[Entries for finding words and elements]
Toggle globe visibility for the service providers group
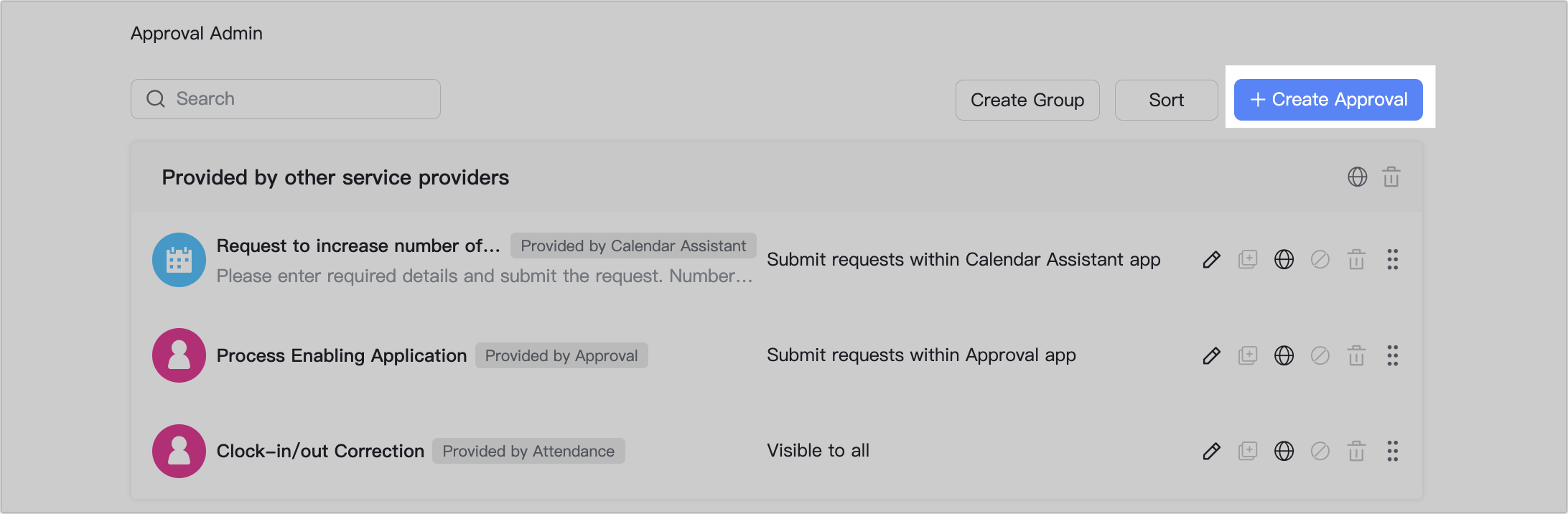(1358, 177)
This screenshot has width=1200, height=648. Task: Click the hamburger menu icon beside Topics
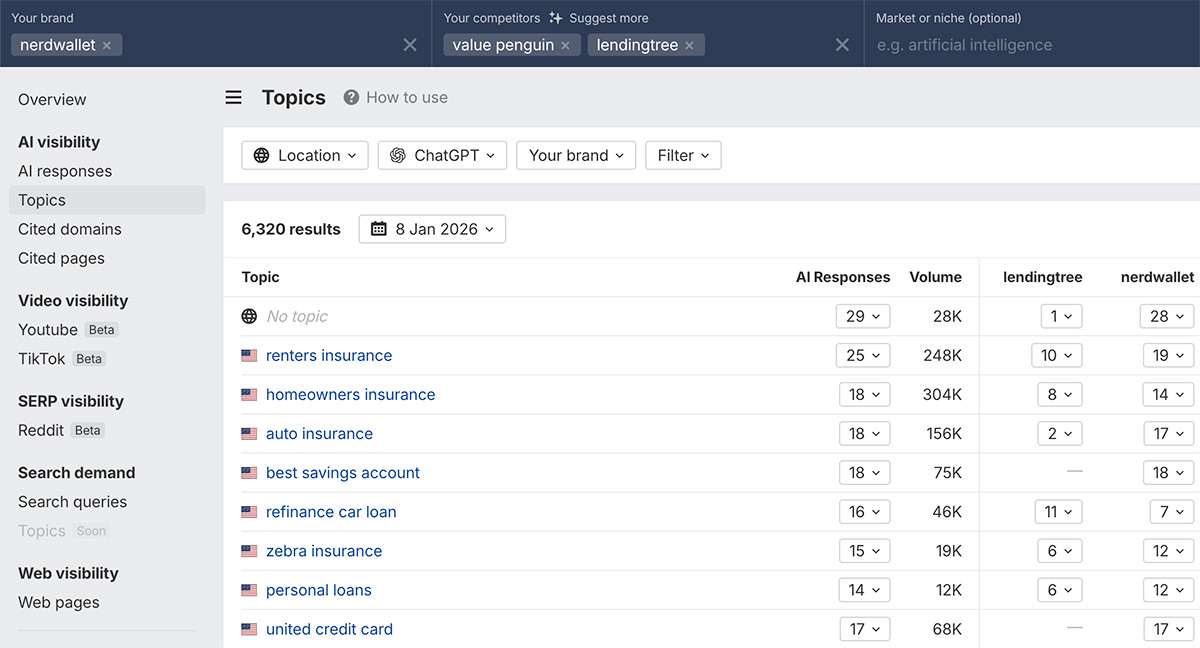[233, 97]
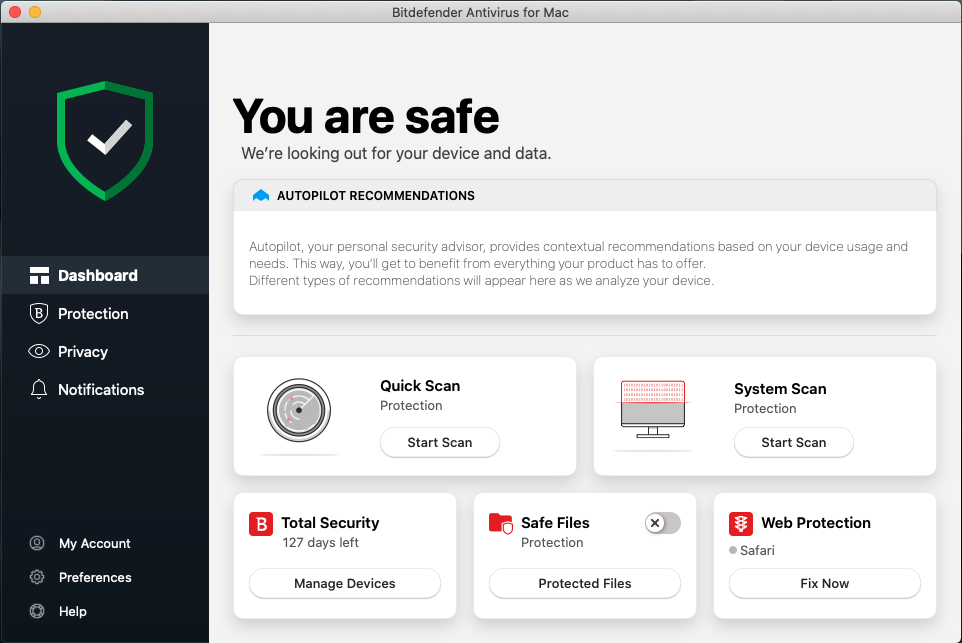Start the Quick Scan
Image resolution: width=962 pixels, height=643 pixels.
[439, 442]
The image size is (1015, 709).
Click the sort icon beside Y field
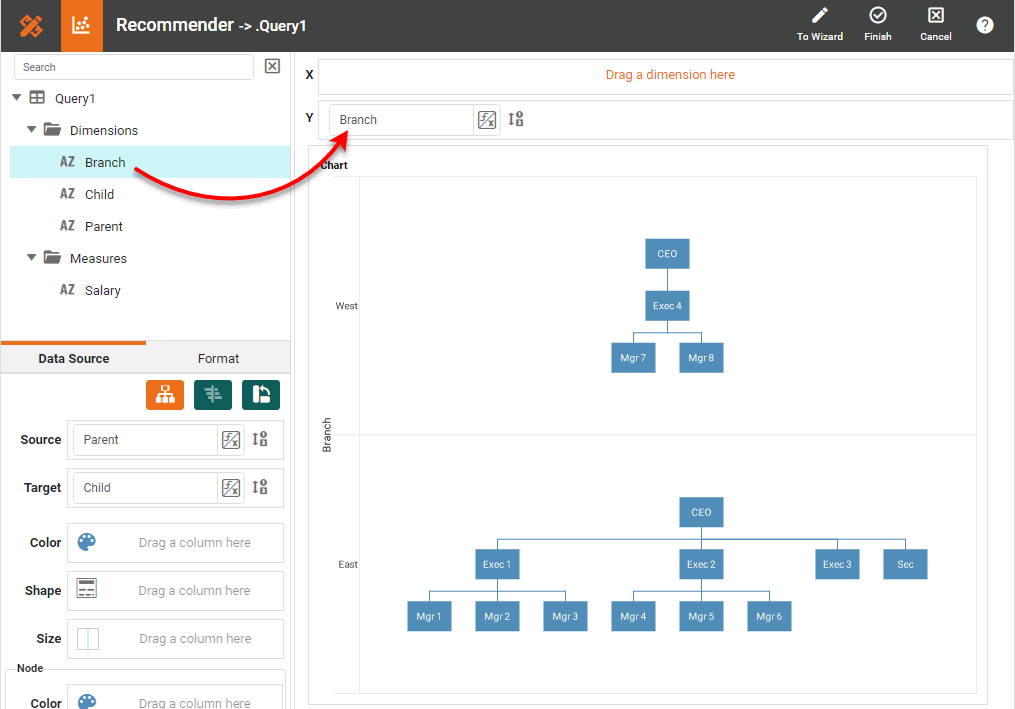[516, 120]
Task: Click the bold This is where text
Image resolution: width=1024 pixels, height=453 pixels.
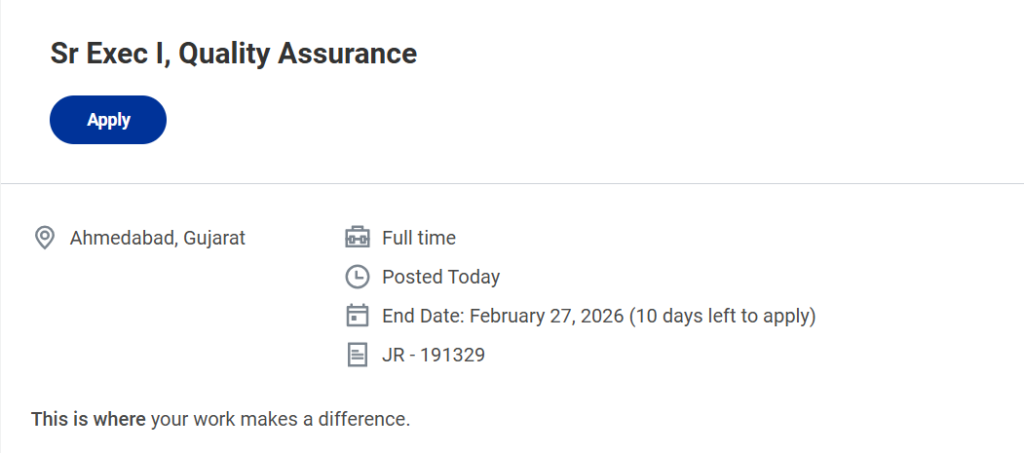Action: point(88,419)
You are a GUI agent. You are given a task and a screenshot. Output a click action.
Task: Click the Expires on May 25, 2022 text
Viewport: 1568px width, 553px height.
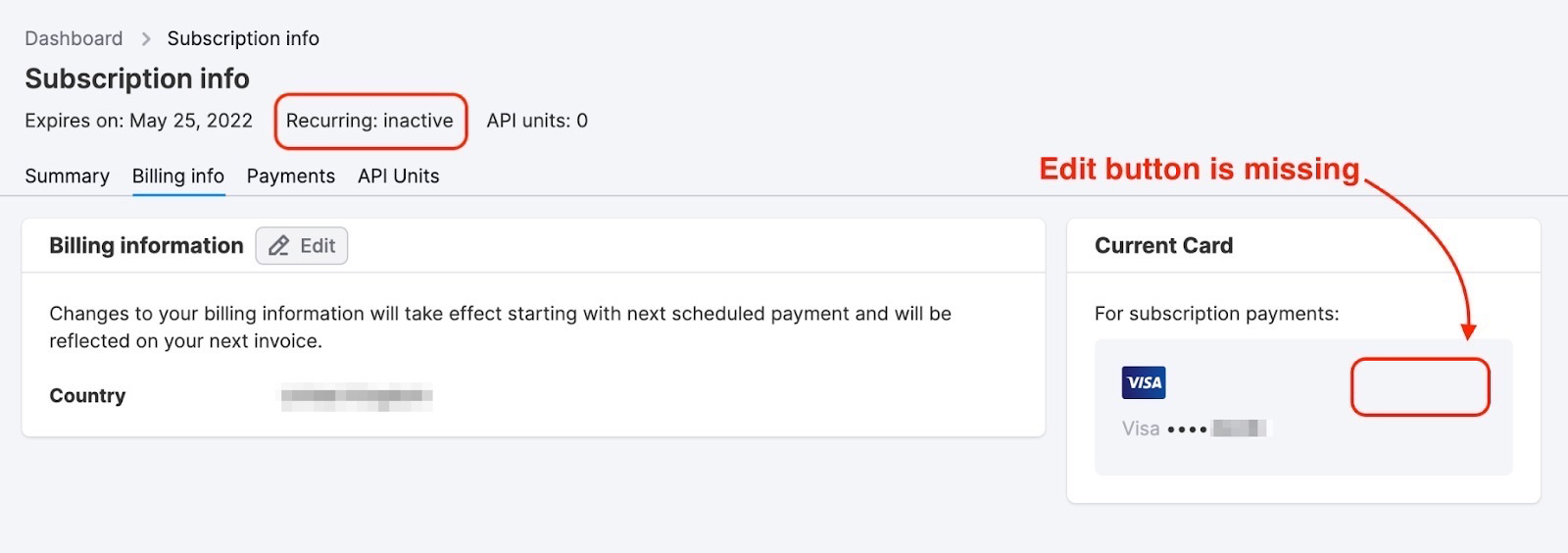(138, 122)
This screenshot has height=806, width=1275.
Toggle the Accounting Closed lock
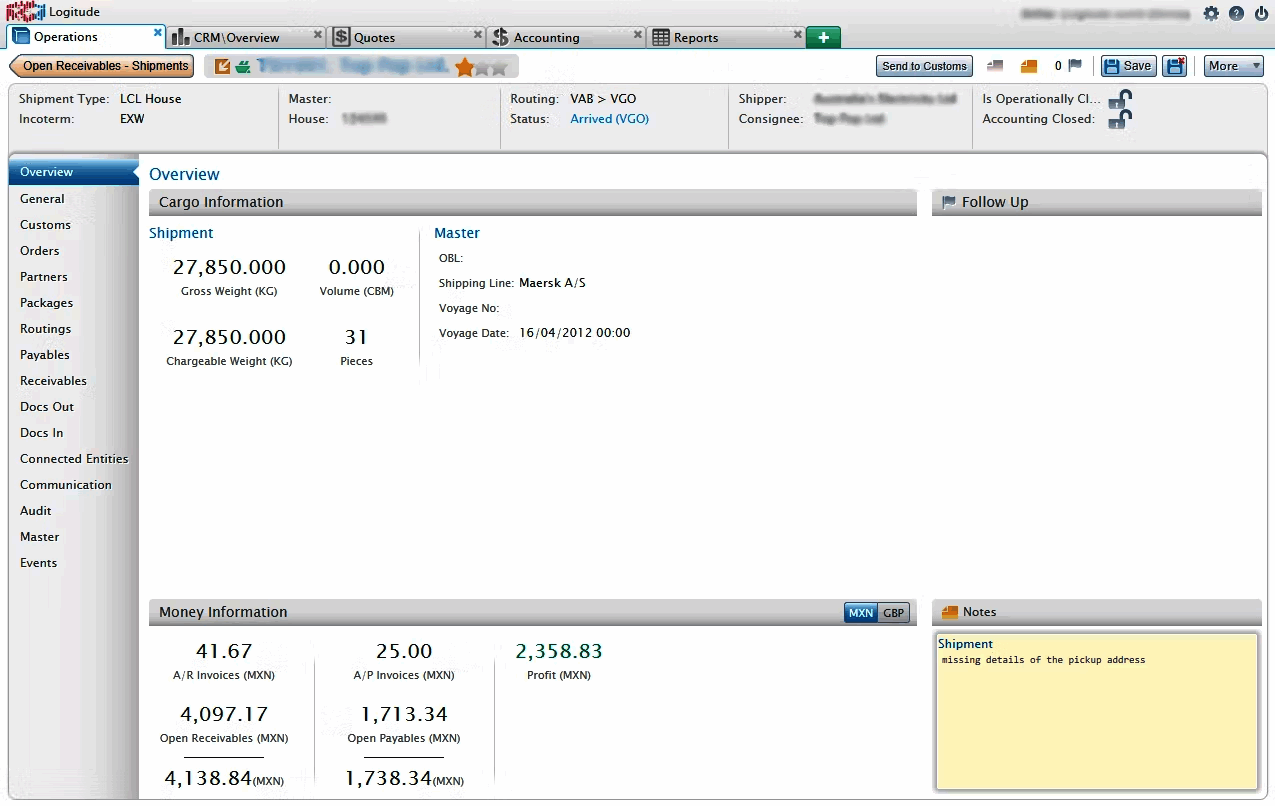(x=1120, y=119)
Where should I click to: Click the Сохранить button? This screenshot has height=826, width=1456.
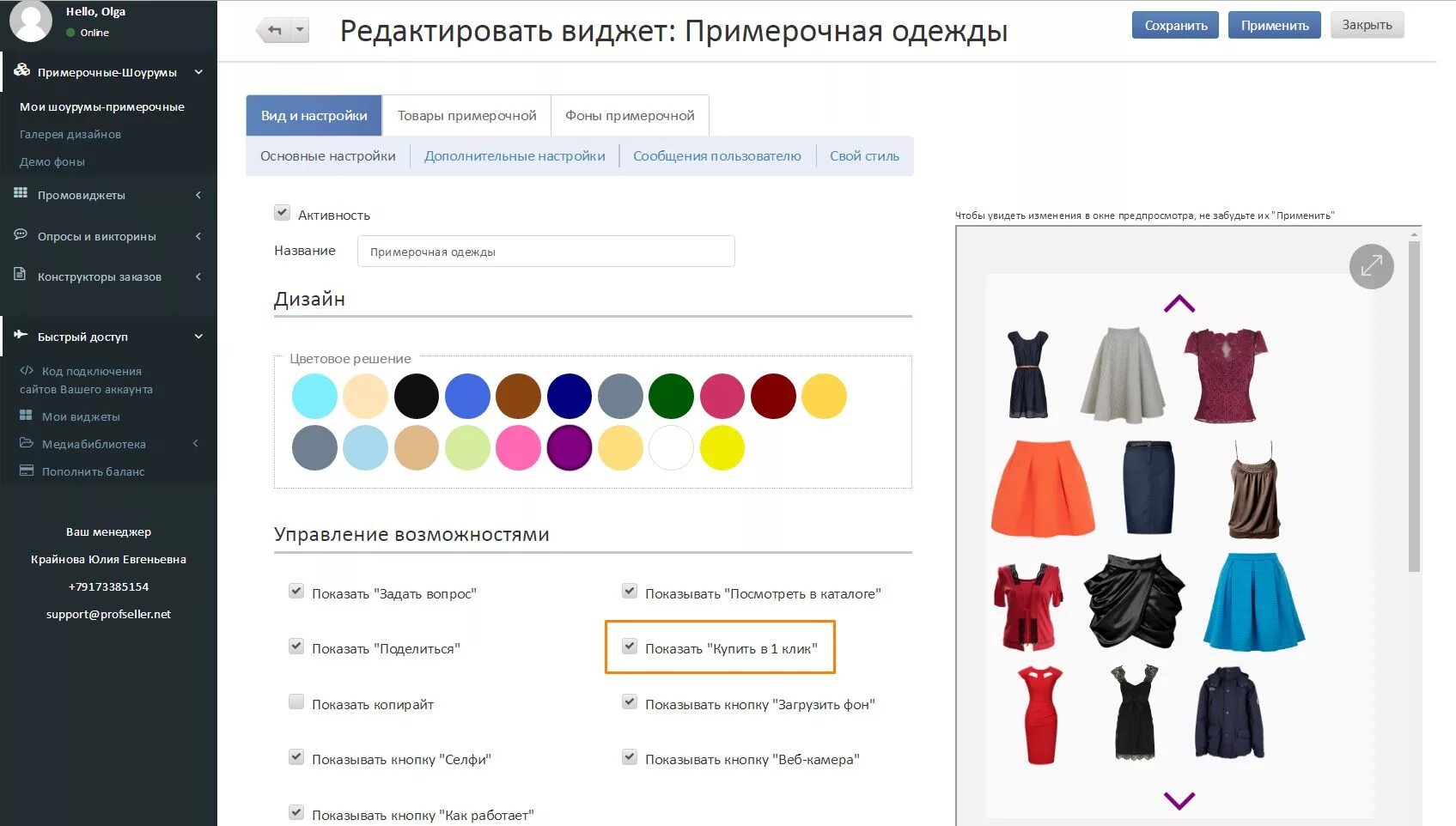1174,25
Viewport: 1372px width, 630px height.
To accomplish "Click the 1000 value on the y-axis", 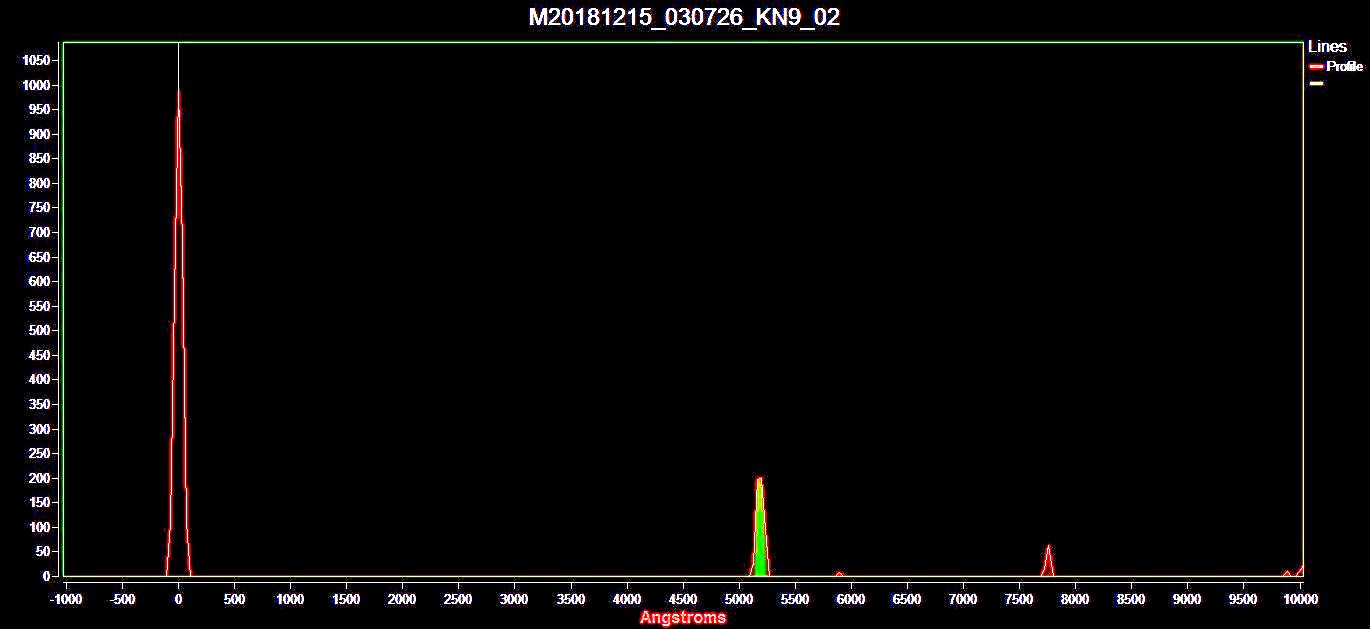I will tap(36, 86).
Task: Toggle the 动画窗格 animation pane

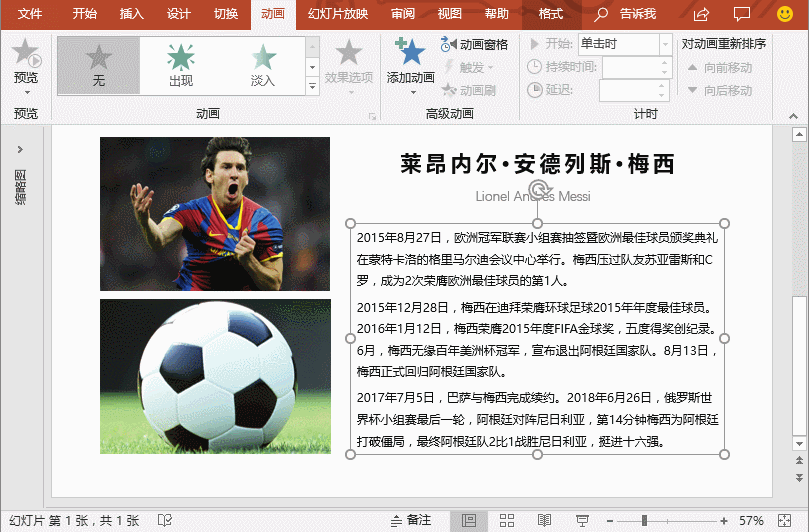Action: coord(475,44)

* WHAT NEEDS TO BE DONE *
Copy the records word for word, from their start through the line containing "(x=1120, y=119)", and omit the pictures from your copy.

* FINISHED EXERCISE *
Toggle globe visibility for the service providers group
(1358, 177)
This screenshot has width=1200, height=648. Task: Click the hamburger menu icon beside Topics
[233, 97]
Start the Quick Scan
Image resolution: width=962 pixels, height=643 pixels.
[439, 442]
The image size is (1015, 709).
Click the sort icon beside Y field
[516, 120]
Task: Click the bold This is where text
Image resolution: width=1024 pixels, height=453 pixels.
Action: point(88,419)
You are a GUI agent. You are given a task and a screenshot. Output a click action.
Task: Click the Expires on May 25, 2022 text
Viewport: 1568px width, 553px height.
(138, 122)
This screenshot has height=806, width=1275.
Toggle the Accounting Closed lock
(x=1120, y=119)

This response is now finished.